- Mountain Plains Location within South Dakota Mountain Plains Location within the United States
- Coordinates: 44°28′13″N 103°51′57″W﻿ / ﻿44.47028°N 103.86583°W
- Country: United States
- State: South Dakota
- County: Lawrence

Area
- • Total: 1.59 sq mi (4.13 km^{2})
- • Land: 1.59 sq mi (4.13 km^{2})
- • Water: 0 sq mi (0.00 km^{2})
- Elevation: 4,278 ft (1,304 m)

Population (2020)
- • Total: 327
- • Density: 205.1/sq mi (79.18/km^{2})
- Time zone: UTC-7 (Mountain (MST))
- • Summer (DST): UTC-6 (MDT)
- ZIP Code: 57783 (Spearfish)
- Area code: 605
- FIPS code: 46-44032
- GNIS feature ID: 2804706

= Mountain Plains, South Dakota =

Mountain Plains is an unincorporated area and census-designated place (CDP) in Lawrence County, South Dakota, United States. The population was 327 at the 2020 census. It was first listed as a CDP prior to the 2020 census.

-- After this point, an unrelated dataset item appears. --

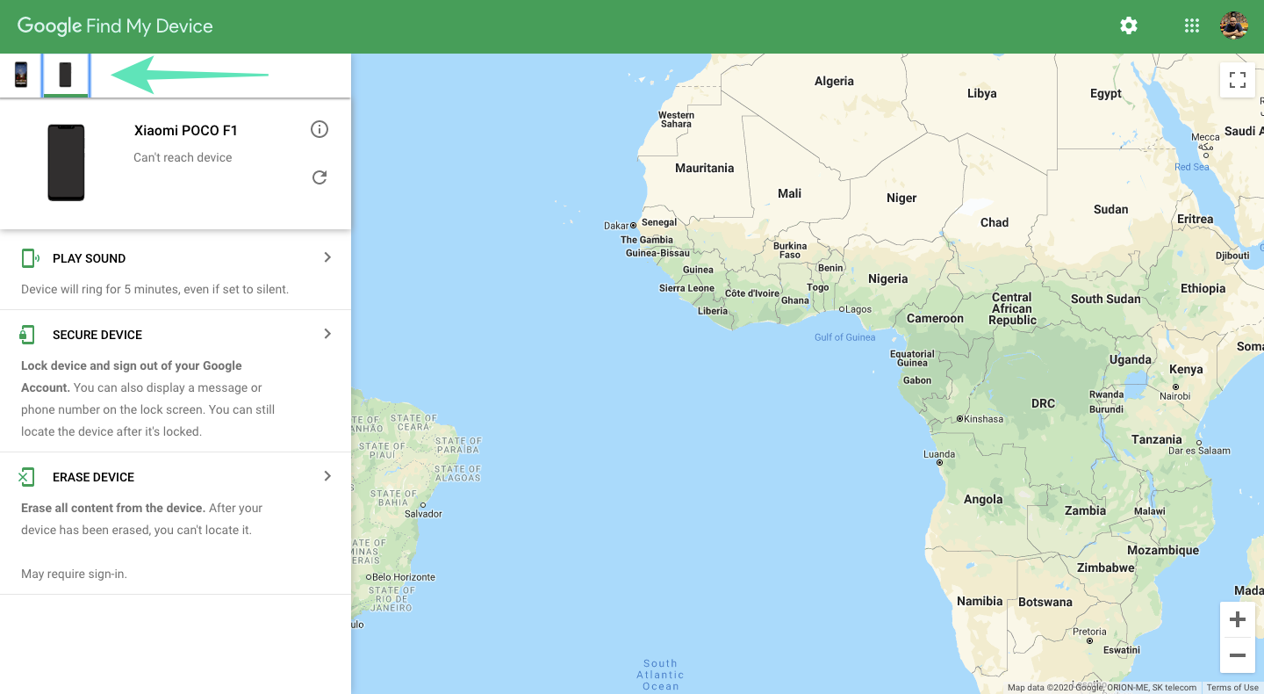Expand the Play Sound chevron
The height and width of the screenshot is (694, 1264).
[327, 257]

It is in the northern part of the county, on the northern edge of the Black Hills. It is bordered to the north by the city of Spearfish. U.S. Route 14A forms the eastern edge of the CDP, following the canyon of Spearfish Creek.

==Demographics==

Historical population
| Census | Pop. | Note | %± |
| 2020 | 327 |  | — |
U.S. Decennial Census

==Education==
It is in the Spearfish School District 40-2.